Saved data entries
# # # # # # #
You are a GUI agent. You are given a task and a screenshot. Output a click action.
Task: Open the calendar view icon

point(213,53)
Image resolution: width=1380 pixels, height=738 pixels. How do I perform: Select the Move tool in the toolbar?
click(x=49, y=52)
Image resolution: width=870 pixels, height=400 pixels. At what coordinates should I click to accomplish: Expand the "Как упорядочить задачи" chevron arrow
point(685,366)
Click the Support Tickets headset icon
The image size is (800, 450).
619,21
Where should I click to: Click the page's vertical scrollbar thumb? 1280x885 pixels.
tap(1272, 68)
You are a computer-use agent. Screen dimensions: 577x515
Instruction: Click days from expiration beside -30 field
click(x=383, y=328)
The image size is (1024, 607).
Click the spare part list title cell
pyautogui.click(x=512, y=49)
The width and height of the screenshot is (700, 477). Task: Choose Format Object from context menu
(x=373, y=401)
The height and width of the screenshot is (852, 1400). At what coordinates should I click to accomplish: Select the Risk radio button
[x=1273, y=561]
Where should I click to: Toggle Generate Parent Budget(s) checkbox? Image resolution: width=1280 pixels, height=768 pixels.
# # # # # # #
THE PROBLEM: Write the "The width and" line and all later lines exactly. Stop at the end of the data.

EXERCISE RESPONSE:
The width and height of the screenshot is (700, 477). Task: Choose Format Object from context menu
(x=373, y=401)
The height and width of the screenshot is (852, 1400). At what coordinates should I click to accomplish: Select the Risk radio button
[x=1273, y=561]
Where should I click to: Toggle Generate Parent Budget(s) checkbox? Image resolution: width=1280 pixels, height=768 pixels.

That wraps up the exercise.